Mikhaïl, comme le tsar Pierre Ier poussa l’enthousiasme pour les idées qu’il avait adoptées jusqu’à traiter son fils aîné avec une rigueur impitoyable. Le voyant hostile au christianisme, il lui fit crever les yeux, mit la couronne sur la tête de son fils cadet, Vladimir (888-892), puis alla s’ensevelir dans un cloître, où, disent les Bulgares, il mérita le titre de saint. Lorsque le successeur de Vladimir, Siméon, monta sur le trône, on pouvait croire que la civilisation byzantine prendrait parmi les Bulgares un ascendant irrésistible. Luitprand dit qu’on appelait Siméon le demi-Grec, et qu’il avait dès l’enfance appris à Byzance « la rhétorique de Démosthènes et les syllogismes d’Aristote. » Toutefois son règne ne fut qu’une lutte sans merci contre l’empire. Trois fois les Bulgares parurent sous les murs de la capitale, et dans deux de ces expéditions Siméon conduisait lui-même ses troupes. Dans la seconde de ces campagnes, il eut une entrevue avec l’empereur Romain Ier Lécapène. Les Byzantins, qui au temps de Krum avaient trouvé les Bulgares si sauvages, furent étonnés du luxe étalé par les courtisans de Siméon.
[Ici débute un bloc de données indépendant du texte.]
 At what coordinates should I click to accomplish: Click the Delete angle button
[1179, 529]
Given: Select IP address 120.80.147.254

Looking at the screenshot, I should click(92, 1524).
L’autocrate crut pouvoir faire un appel aux sentimens religieux du demi-Grec, auquel il adressa un discours plein d’une onction évangélique, et terminé par la promesse de magnifiques présens qu’il s’empressa de lui offrir. Le Bulgare se laissa convaincre, et tourna son ardeur belliqueuse contre les Khrobates (Croates), qui écrasèrent son armée. Il en mourut de douleur après trente-cinq ans de règne et de batailles (927).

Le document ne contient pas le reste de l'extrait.